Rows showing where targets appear
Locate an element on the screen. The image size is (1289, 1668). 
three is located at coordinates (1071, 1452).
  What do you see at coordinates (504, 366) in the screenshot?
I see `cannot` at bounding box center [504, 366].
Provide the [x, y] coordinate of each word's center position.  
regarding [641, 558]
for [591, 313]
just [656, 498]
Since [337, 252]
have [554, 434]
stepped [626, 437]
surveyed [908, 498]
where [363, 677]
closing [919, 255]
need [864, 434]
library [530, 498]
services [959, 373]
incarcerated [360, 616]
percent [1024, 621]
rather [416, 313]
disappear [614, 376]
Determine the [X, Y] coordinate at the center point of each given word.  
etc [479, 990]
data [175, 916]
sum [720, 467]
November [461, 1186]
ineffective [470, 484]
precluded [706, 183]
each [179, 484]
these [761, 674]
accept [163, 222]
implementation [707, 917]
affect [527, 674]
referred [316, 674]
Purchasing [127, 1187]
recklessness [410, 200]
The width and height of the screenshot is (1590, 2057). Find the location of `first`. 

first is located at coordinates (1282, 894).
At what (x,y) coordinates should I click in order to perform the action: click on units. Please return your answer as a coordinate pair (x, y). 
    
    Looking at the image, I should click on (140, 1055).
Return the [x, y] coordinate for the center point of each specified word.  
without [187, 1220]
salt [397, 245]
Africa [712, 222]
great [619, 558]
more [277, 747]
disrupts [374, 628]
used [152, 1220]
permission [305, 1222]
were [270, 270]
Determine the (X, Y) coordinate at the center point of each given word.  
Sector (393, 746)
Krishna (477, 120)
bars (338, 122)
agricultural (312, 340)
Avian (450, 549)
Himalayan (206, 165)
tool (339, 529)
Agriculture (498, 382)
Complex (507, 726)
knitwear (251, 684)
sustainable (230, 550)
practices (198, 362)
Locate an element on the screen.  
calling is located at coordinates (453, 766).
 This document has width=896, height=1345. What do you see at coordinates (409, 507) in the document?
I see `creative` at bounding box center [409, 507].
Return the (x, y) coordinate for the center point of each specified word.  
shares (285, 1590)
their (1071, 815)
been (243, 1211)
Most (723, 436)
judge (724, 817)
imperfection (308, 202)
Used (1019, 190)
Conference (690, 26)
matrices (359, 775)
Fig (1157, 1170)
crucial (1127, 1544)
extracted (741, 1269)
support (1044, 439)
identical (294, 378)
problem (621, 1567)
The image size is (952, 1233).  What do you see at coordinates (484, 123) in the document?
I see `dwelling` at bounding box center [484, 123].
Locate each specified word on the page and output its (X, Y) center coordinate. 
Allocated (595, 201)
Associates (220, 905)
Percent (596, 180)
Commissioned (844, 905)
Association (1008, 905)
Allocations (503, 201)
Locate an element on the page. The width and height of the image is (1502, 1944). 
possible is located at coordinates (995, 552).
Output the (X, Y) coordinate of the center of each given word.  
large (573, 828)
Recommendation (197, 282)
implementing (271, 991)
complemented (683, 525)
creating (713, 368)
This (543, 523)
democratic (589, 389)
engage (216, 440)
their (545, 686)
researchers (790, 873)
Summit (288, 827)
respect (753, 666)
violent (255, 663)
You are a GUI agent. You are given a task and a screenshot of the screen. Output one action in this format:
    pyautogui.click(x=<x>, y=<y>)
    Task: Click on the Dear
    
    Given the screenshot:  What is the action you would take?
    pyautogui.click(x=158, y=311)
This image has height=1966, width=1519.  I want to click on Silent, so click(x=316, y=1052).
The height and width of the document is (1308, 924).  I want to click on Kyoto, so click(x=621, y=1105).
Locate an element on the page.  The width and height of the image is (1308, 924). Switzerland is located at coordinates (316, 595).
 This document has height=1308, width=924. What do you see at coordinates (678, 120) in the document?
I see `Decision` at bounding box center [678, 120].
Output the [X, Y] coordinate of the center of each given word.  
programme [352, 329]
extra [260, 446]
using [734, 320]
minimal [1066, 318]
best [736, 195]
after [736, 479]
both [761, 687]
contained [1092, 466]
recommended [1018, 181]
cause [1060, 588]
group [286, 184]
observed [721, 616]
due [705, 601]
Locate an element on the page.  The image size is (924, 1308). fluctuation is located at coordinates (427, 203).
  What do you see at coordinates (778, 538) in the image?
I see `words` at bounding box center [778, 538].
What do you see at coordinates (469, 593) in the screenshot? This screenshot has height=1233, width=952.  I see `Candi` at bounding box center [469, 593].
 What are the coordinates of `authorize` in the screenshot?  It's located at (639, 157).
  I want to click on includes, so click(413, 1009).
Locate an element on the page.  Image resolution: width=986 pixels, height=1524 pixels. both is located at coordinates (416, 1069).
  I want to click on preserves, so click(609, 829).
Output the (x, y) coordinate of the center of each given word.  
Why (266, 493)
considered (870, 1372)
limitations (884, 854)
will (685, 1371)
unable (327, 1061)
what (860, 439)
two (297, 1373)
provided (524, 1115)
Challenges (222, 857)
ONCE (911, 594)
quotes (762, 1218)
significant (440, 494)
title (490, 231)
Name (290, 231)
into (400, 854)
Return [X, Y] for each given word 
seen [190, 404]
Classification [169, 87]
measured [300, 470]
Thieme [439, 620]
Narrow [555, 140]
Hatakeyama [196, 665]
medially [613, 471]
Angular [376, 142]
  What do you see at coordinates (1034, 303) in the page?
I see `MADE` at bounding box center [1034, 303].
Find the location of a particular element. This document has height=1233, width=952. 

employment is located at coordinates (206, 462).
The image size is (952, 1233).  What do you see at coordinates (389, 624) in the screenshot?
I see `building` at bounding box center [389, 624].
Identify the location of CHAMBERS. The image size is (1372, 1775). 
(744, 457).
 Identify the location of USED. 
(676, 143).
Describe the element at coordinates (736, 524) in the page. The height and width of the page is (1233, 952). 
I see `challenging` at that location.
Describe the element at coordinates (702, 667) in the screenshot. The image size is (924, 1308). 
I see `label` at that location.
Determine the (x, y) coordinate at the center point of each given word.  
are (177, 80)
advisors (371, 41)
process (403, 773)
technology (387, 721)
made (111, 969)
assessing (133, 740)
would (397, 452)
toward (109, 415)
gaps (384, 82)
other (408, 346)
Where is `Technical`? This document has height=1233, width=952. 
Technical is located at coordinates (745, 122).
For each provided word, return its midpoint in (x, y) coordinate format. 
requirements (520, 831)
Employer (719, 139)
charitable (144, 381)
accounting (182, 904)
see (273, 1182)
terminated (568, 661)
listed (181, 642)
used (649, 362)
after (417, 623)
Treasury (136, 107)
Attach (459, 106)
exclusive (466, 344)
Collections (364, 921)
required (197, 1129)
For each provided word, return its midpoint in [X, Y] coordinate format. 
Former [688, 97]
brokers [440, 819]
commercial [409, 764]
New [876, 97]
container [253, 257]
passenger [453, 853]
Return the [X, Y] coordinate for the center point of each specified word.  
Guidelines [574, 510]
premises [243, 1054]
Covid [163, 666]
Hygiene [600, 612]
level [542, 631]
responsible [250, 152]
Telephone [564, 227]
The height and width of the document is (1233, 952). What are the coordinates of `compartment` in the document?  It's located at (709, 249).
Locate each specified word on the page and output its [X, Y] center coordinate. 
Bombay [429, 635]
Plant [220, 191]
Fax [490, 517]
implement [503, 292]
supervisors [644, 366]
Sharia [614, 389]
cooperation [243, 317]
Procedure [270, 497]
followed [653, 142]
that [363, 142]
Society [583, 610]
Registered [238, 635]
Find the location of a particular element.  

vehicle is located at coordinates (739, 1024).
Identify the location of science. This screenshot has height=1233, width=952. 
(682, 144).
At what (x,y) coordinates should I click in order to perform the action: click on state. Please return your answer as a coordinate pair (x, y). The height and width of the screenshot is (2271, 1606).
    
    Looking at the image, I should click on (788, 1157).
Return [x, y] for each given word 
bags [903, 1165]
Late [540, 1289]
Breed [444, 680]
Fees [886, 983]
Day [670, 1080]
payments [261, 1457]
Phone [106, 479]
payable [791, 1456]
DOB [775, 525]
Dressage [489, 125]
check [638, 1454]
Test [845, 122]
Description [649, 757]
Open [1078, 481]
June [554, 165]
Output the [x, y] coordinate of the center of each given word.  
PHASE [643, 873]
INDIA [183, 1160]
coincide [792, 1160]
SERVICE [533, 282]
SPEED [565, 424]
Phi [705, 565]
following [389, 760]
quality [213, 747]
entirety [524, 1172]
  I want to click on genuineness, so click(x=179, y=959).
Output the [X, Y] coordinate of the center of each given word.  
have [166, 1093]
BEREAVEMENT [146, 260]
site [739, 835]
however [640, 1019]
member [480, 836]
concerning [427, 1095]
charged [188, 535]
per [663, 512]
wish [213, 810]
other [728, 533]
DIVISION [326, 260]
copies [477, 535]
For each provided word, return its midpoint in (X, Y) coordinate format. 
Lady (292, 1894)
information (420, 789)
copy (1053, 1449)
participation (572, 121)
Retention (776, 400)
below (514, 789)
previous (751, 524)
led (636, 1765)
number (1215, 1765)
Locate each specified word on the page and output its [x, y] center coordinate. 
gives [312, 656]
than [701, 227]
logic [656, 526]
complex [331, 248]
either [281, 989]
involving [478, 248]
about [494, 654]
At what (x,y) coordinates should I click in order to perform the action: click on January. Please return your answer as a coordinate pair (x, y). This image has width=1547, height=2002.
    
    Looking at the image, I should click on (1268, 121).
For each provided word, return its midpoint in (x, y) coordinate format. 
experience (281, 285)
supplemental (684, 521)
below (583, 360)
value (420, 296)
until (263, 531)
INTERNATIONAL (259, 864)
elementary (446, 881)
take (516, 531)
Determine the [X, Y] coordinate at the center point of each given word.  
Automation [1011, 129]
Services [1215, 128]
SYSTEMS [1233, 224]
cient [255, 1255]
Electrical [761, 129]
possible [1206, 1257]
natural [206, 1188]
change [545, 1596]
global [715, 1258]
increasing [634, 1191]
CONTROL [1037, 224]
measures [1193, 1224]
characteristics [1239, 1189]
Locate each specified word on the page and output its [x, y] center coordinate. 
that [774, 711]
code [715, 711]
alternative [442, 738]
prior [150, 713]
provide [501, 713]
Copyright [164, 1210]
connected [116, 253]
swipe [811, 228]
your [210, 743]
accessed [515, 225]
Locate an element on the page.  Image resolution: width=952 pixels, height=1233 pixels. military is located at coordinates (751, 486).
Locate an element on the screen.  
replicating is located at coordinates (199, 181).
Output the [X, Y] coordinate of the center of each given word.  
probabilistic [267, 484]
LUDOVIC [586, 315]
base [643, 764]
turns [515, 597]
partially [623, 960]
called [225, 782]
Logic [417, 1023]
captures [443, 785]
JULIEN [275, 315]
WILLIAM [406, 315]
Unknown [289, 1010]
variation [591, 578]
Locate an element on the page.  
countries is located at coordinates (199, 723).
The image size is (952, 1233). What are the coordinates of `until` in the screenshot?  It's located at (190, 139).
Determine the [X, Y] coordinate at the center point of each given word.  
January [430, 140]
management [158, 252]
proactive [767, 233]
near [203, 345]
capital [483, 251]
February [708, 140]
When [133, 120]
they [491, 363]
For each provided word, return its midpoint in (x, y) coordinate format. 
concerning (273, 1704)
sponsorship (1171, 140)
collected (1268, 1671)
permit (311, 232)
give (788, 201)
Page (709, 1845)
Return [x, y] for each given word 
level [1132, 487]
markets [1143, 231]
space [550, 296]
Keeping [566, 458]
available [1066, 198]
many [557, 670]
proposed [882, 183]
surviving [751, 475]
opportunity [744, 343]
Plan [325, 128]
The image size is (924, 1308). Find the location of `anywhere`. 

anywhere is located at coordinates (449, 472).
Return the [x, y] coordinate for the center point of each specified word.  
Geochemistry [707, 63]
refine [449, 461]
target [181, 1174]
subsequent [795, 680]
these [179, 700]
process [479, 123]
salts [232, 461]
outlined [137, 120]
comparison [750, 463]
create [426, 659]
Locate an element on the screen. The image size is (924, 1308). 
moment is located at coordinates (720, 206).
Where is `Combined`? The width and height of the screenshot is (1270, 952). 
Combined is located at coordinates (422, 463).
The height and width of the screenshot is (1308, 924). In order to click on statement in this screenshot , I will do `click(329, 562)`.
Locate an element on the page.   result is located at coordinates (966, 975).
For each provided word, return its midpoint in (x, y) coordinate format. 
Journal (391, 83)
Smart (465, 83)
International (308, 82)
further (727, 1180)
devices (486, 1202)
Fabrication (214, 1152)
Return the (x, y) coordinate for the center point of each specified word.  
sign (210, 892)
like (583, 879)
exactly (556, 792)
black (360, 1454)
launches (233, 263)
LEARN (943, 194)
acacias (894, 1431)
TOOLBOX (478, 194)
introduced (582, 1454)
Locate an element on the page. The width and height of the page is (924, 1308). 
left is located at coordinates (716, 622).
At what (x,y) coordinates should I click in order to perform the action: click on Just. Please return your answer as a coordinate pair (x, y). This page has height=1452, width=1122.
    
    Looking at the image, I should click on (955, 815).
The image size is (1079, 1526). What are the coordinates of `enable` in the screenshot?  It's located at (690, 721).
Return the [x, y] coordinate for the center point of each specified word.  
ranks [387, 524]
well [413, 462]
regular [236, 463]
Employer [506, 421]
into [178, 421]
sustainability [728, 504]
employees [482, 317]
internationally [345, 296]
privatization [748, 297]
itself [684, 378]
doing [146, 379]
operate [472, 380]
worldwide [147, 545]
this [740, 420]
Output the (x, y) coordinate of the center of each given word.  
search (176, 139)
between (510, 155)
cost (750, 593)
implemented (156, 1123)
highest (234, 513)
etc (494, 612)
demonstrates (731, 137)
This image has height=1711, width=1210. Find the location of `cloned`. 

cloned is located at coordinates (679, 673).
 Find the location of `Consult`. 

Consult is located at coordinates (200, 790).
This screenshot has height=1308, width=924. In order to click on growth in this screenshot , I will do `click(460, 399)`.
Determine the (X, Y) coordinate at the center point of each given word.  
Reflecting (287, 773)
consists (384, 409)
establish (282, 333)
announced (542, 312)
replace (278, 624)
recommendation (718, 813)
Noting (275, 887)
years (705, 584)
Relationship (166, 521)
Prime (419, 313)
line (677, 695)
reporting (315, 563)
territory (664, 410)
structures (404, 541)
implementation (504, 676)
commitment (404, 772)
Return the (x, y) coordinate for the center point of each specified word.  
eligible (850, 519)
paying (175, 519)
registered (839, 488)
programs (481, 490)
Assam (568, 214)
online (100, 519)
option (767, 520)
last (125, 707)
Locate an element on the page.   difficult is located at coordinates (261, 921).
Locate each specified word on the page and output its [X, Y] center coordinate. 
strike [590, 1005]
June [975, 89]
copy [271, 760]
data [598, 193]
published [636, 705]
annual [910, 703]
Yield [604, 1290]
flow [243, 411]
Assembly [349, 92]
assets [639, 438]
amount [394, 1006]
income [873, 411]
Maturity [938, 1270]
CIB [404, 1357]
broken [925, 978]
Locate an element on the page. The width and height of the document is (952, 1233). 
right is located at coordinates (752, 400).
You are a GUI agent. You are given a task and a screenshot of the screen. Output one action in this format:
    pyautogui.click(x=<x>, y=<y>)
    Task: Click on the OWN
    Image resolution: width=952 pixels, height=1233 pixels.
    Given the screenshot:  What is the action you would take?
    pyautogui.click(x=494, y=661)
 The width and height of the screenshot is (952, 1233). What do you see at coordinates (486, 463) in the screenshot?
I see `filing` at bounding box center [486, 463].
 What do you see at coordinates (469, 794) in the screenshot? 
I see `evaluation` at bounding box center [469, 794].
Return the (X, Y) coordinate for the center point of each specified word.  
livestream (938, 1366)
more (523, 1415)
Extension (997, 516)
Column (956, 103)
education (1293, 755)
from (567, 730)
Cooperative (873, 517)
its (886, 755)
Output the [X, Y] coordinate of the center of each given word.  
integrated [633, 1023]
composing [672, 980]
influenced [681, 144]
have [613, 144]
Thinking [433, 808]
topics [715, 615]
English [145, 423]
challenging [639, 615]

- EXERCISE TASK -
Reproduce the lines above verbatim, starting at the line containing "Yield [604, 1290]" and ending at the line containing "broken [925, 978]".

- RIGHT ANSWER -
Yield [604, 1290]
flow [243, 411]
Assembly [349, 92]
assets [639, 438]
amount [394, 1006]
income [873, 411]
Maturity [938, 1270]
CIB [404, 1357]
broken [925, 978]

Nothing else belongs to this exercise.